(Interface element records)
[start]
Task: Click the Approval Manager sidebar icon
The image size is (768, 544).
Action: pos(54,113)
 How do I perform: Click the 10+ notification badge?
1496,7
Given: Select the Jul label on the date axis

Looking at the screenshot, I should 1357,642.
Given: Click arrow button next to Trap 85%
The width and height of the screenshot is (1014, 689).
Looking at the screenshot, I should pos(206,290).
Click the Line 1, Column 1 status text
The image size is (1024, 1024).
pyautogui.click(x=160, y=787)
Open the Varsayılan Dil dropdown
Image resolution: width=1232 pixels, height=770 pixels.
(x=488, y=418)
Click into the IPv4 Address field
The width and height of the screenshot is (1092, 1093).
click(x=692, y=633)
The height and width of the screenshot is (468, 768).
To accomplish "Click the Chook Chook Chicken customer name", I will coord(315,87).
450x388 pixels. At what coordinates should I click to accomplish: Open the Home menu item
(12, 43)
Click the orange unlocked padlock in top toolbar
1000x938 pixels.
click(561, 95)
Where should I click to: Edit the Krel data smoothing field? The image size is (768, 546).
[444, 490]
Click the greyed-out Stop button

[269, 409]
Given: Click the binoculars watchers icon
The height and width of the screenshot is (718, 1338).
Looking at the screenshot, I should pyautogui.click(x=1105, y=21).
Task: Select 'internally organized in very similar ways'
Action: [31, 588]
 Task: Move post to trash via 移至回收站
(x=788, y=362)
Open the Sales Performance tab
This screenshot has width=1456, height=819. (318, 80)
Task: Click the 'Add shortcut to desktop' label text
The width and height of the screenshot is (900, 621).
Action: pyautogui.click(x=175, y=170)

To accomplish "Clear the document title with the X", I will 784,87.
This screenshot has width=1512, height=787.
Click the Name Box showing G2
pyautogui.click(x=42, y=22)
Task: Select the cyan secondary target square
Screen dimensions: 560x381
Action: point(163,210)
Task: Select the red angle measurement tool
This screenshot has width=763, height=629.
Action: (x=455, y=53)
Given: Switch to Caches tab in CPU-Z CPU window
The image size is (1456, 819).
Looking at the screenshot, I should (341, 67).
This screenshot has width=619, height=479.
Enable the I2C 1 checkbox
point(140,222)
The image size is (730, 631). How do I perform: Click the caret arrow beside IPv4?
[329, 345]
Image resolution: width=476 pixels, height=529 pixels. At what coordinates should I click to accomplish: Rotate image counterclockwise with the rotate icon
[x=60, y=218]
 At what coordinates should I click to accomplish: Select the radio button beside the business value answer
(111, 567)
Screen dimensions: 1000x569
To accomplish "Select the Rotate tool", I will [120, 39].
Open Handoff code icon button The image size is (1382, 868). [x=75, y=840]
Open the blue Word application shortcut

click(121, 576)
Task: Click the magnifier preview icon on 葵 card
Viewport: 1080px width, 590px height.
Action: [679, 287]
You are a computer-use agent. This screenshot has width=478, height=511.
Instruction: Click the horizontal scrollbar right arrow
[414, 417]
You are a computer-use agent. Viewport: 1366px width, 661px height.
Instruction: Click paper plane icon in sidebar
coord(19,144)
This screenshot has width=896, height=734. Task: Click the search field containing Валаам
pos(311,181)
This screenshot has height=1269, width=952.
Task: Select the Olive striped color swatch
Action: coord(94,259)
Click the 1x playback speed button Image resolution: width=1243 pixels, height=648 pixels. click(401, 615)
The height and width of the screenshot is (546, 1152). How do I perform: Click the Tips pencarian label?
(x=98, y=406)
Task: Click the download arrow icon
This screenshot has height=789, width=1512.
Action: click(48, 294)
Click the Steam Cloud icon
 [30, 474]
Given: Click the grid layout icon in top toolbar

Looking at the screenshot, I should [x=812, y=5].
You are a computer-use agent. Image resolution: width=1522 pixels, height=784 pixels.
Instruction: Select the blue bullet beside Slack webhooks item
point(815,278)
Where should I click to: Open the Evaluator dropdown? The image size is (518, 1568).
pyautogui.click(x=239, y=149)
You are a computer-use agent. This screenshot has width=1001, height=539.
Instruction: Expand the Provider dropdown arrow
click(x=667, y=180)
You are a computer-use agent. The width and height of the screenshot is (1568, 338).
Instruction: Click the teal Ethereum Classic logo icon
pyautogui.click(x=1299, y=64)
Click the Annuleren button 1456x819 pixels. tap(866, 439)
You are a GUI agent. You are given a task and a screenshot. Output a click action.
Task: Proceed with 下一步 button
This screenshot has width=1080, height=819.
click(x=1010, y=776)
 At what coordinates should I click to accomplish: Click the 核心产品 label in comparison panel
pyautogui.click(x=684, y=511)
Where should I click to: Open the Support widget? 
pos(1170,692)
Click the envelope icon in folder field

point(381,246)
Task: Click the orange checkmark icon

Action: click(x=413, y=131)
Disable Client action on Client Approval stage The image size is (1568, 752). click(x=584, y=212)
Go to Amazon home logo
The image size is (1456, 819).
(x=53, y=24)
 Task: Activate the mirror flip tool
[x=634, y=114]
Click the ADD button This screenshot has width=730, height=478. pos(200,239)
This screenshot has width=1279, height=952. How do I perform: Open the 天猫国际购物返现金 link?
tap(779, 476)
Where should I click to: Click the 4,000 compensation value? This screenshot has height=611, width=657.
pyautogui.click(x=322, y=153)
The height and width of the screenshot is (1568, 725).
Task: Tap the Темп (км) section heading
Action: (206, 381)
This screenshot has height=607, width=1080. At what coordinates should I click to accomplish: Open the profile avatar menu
[end]
* **EXERCISE PROMPT**: Copy out the lines of the material word for word, starting at the line that has "Screen dimensions: 1000x569" and stopping after the line that has "point(815,278)".

* **TASK RESPONSE**:
Screen dimensions: 1000x569
To accomplish "Select the Rotate tool", I will [120, 39].
Open Handoff code icon button The image size is (1382, 868). [x=75, y=840]
Open the blue Word application shortcut

click(121, 576)
Task: Click the magnifier preview icon on 葵 card
Viewport: 1080px width, 590px height.
Action: [679, 287]
You are a computer-use agent. This screenshot has width=478, height=511.
Instruction: Click the horizontal scrollbar right arrow
[414, 417]
You are a computer-use agent. Viewport: 1366px width, 661px height.
Instruction: Click paper plane icon in sidebar
coord(19,144)
This screenshot has width=896, height=734. Task: Click the search field containing Валаам
pos(311,181)
This screenshot has height=1269, width=952.
Task: Select the Olive striped color swatch
Action: coord(94,259)
Click the 1x playback speed button Image resolution: width=1243 pixels, height=648 pixels. click(401, 615)
The height and width of the screenshot is (546, 1152). How do I perform: Click the Tips pencarian label?
(x=98, y=406)
Task: Click the download arrow icon
This screenshot has height=789, width=1512.
Action: click(48, 294)
Click the Steam Cloud icon
 [30, 474]
Given: Click the grid layout icon in top toolbar

Looking at the screenshot, I should [x=812, y=5].
You are a computer-use agent. Image resolution: width=1522 pixels, height=784 pixels.
Instruction: Select the blue bullet beside Slack webhooks item
point(815,278)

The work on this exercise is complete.